Third, the Baltic experience shows that both economically and politically it was better to cut public expenditures than to raise taxes. The most popular budget adjustments were salary and benefit cuts of senior civil servants and state enterprise managers as well as the reduction of public service positions.

Fourth, the countries have shown that their vibrant democracies were perfectly capable of cutting their public expenditures by about one-tenth of GDP in the first year of crisis. These large cuts facilitated structural reforms, and thus not only reduced the capacity but often improved the quality of public services.

The fifth lesson learned was from Latvia, which has gone through four government changes in the last three years, but it has not impeded - indeed it accelerated - the resolution of the financial crisis, which was delayed by a quarter from the anti-crisis program that had been adopted in December 2008. Many political scientists take for granted that political stability is good, but it is more important that a government is adequate than that it is stable; a pre-crisis government is rarely a suitable anti-crisis government. Latvia could quickly, through trial and error, form a responsive government.

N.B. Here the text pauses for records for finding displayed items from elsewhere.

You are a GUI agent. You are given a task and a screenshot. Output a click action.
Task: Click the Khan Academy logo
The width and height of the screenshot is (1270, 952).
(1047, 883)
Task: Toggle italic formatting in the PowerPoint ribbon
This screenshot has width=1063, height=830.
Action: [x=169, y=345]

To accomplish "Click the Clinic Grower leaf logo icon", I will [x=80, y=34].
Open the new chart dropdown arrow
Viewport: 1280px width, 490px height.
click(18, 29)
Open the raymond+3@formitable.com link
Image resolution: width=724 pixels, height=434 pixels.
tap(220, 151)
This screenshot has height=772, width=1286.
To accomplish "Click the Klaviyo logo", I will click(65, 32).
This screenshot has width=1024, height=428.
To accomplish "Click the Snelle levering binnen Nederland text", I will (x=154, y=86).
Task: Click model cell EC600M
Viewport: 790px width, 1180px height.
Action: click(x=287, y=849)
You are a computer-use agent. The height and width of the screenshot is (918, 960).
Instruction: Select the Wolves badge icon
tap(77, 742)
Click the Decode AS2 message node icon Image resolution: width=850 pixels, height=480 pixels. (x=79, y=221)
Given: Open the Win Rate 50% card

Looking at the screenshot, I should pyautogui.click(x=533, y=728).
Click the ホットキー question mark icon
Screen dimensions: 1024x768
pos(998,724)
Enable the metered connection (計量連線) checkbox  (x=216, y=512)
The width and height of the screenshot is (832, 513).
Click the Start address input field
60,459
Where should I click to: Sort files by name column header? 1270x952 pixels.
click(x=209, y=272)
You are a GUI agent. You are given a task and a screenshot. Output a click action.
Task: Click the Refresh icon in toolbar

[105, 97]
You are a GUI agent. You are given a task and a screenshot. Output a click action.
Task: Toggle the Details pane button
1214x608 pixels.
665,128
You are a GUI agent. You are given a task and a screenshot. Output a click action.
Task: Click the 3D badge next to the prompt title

The Baltic States show that advantages exist for sound macroeconomic policy when reforms of proportional elections lead to multi-party parliaments, coalition governments and leaders who can respond quickly in a time of crisis. The bottom line is that populism is not very popular in a serious crisis. The public understands the severity of the situation and wants a sensible and resolute government that can handle it as forcefully as necessary. Therefore, radical crisis resolution is likely to be a more successful political strategy in a time of economic trouble than populism, as shown by the victory of the Latvian government coalition in the parliamentary elections on Oct. 2, 2010, and of the center-right parties in Lithuania two years earlier.

The radical free-market government in Estonia sat safely throughout the crisis. Democracy has not impeded, but in fact has facilitated, crisis resolution. In this part of the world, free-market, center-right governments have never been stronger.
A final observation concerns the international macroeconomic discussion, which has been superficial and even harmful, indicating an intellectual and moral crisis. Whenever a crisis occurred, a choir of international economists claimed that it was “exactly” like some other recent one. Prominent economists led by The New York Times columnist Paul Krugman claimed that “Latvia is the new Argentina.” A fundamental problem is the inclination to accept a brief list of stylized facts, without bothering to take into account the most elementary facts, which distinguish one crisis from another.

Consequently, Estonia, Latvia and Lithuania can offer Greece and other crisis countries in the eurozone lessons of radical internal devaluation, because for the European and Monetary Union members of the EU, devaluation is not an option. Today, the Baltic crisis resolution exemplifies how it should be done: early, fast and surgically.